• Your instructions: Copy the data between the line that contains "Locate an element" and the end of the data, inclusive, reproducing every line precisely. Omit the pictures from your answer.

Source material START

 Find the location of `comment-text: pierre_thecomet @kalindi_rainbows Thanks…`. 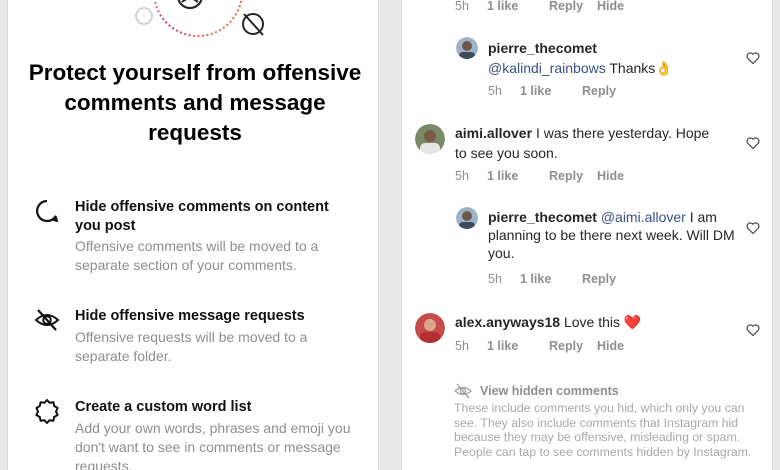

comment-text: pierre_thecomet @kalindi_rainbows Thanks… is located at coordinates (613, 58).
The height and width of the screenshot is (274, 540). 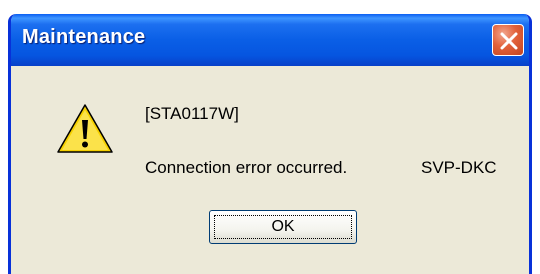 What do you see at coordinates (85, 128) in the screenshot?
I see `warning-icon` at bounding box center [85, 128].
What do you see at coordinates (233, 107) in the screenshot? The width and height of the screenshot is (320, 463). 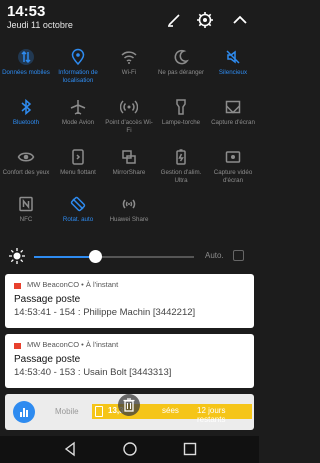 I see `screenshot-icon` at bounding box center [233, 107].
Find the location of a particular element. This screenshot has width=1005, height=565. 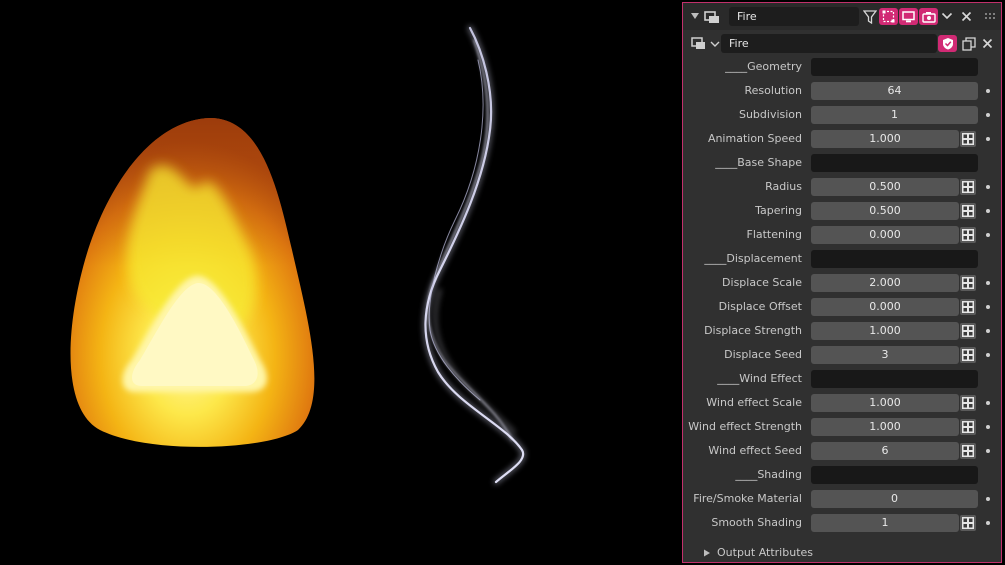

output-attributes-panel: Output Attributes is located at coordinates (758, 553).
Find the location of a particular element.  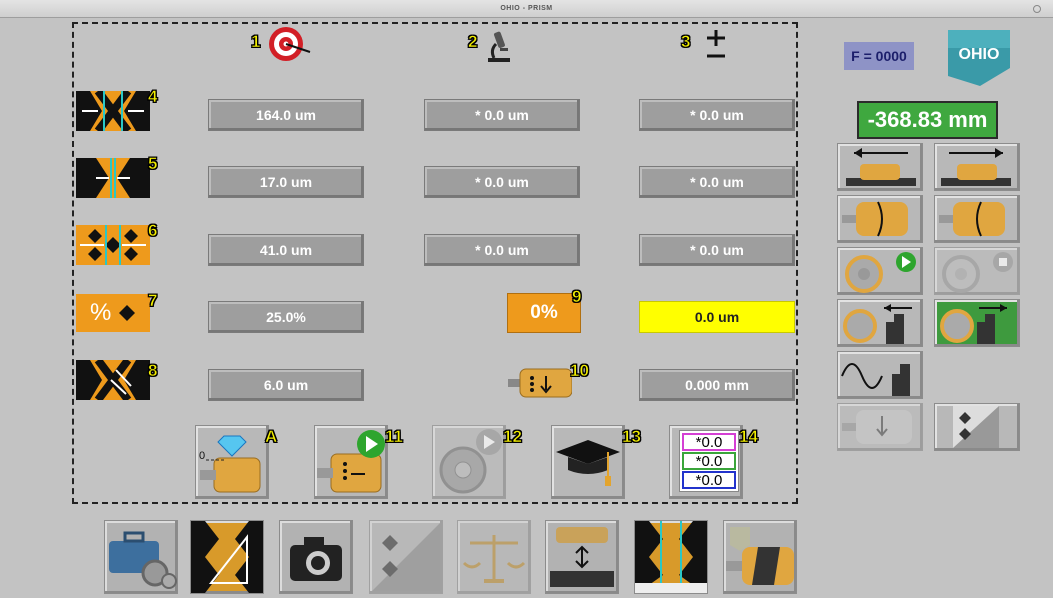

action-13-label: 13 is located at coordinates (632, 436).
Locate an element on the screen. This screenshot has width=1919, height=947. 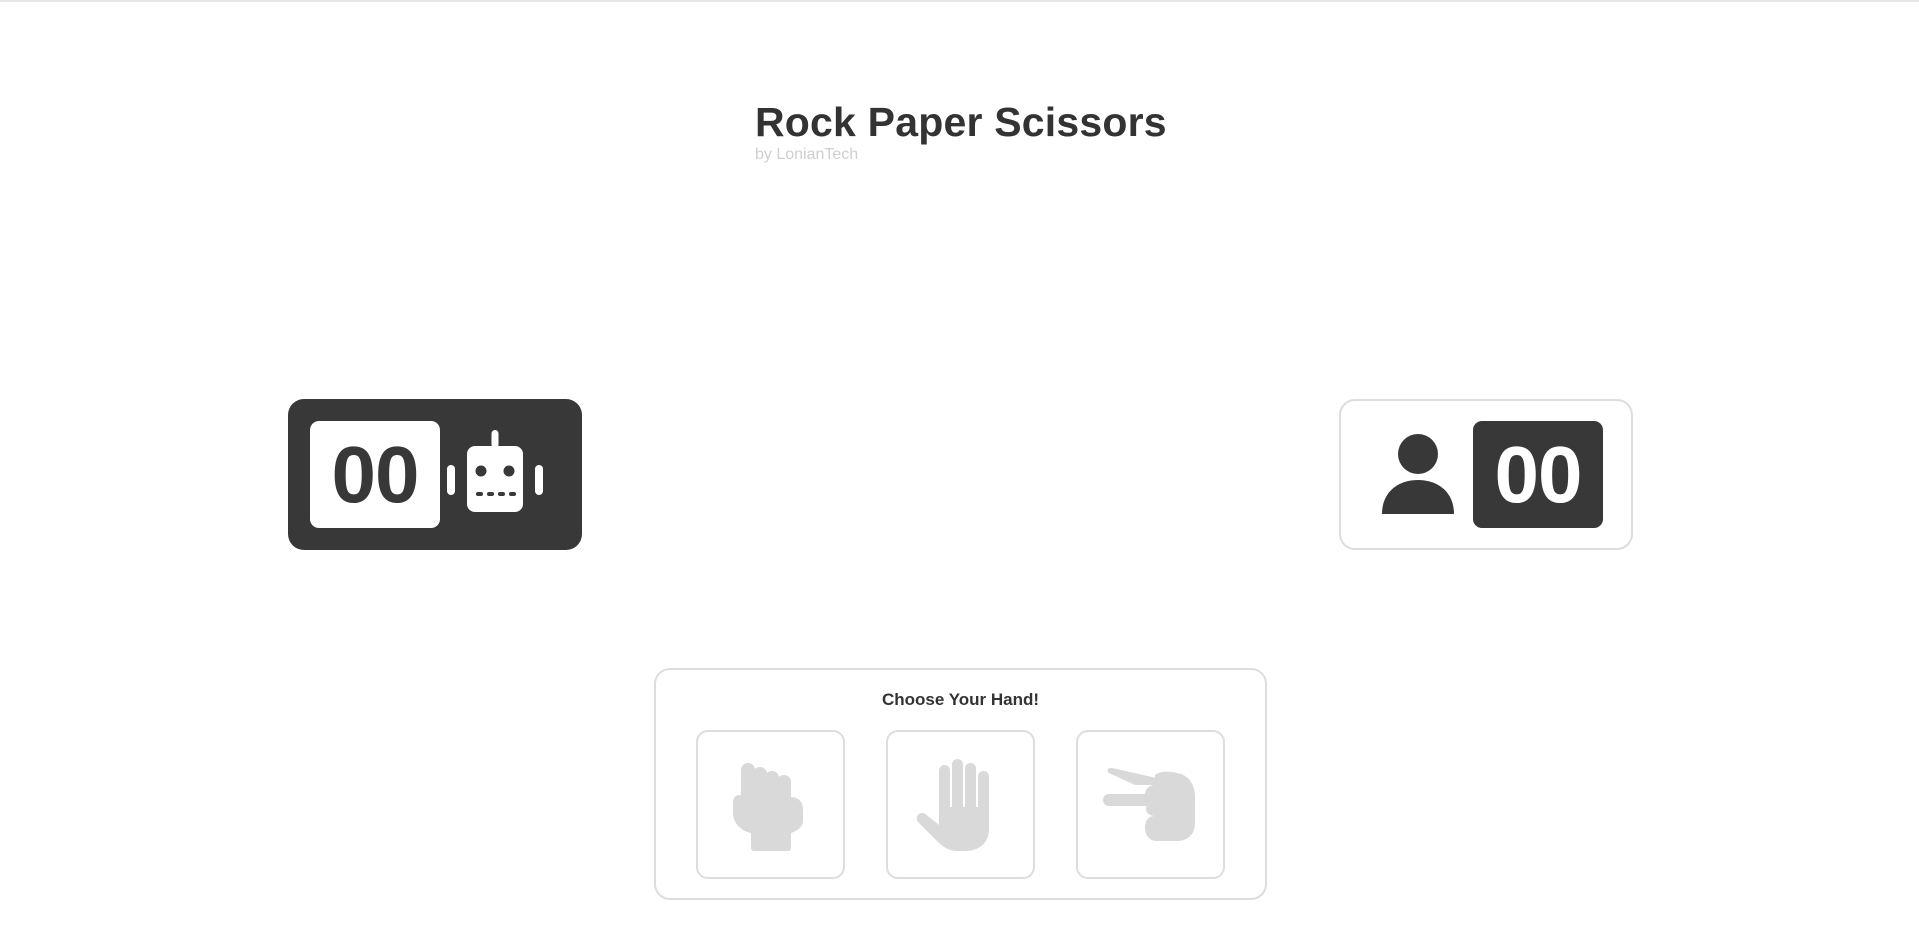
user-icon is located at coordinates (1418, 475).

Source material END

• Task answer:
Locate an element on the screen. This screenshot has width=1919, height=947. 
user-icon is located at coordinates (1418, 475).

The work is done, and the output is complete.